WORK INSTRUCTION: Filter the entries down to the lines holding "will", then copy those lines.

DATA FOR ANALYSIS:
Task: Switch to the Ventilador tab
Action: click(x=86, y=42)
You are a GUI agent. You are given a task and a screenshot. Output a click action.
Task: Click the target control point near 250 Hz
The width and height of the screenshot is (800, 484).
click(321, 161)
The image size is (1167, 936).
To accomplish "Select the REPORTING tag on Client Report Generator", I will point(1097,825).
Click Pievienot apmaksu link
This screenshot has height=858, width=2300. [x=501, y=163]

---

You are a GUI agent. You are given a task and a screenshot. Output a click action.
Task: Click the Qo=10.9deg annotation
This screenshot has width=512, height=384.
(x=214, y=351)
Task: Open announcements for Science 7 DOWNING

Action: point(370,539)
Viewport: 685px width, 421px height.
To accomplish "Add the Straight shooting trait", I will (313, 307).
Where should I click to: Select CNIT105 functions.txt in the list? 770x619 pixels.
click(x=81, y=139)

==

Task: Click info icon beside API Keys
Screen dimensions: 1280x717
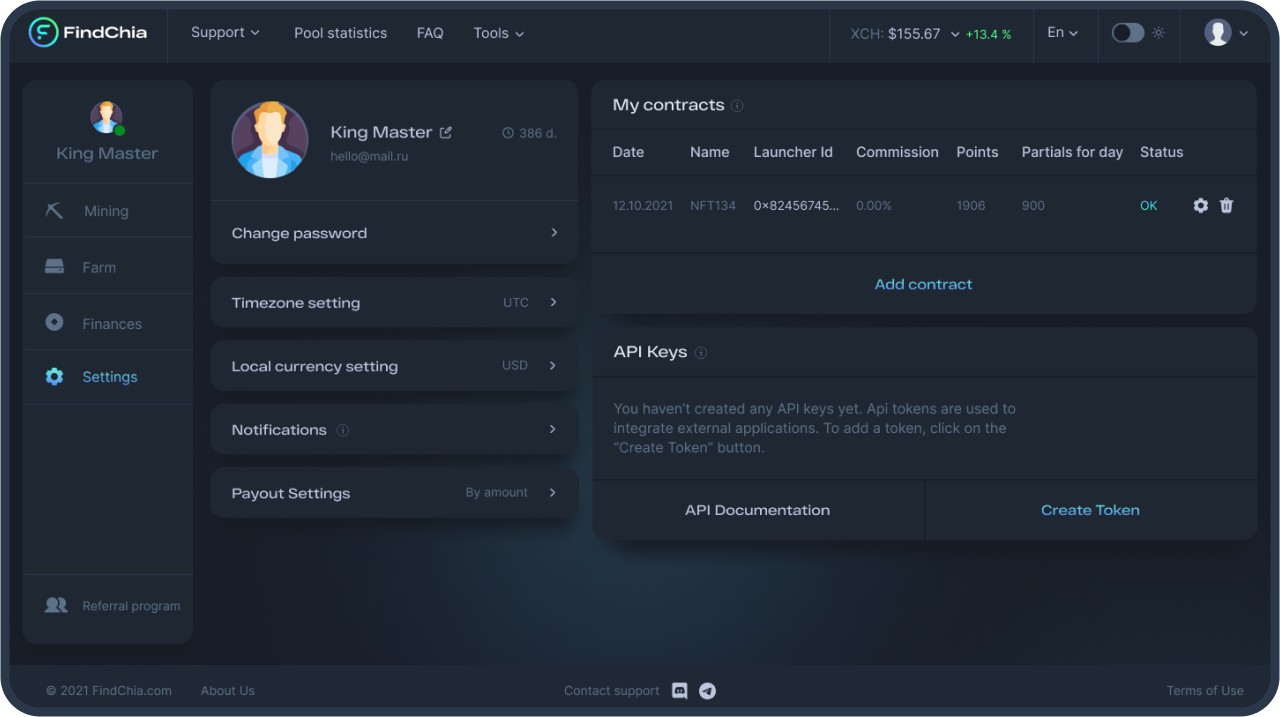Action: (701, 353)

ANSWER BOX:
To accomplish "Select the REPORTING tag on Client Report Generator", I will point(1097,825).
To accomplish "Add the Straight shooting trait", I will (313, 307).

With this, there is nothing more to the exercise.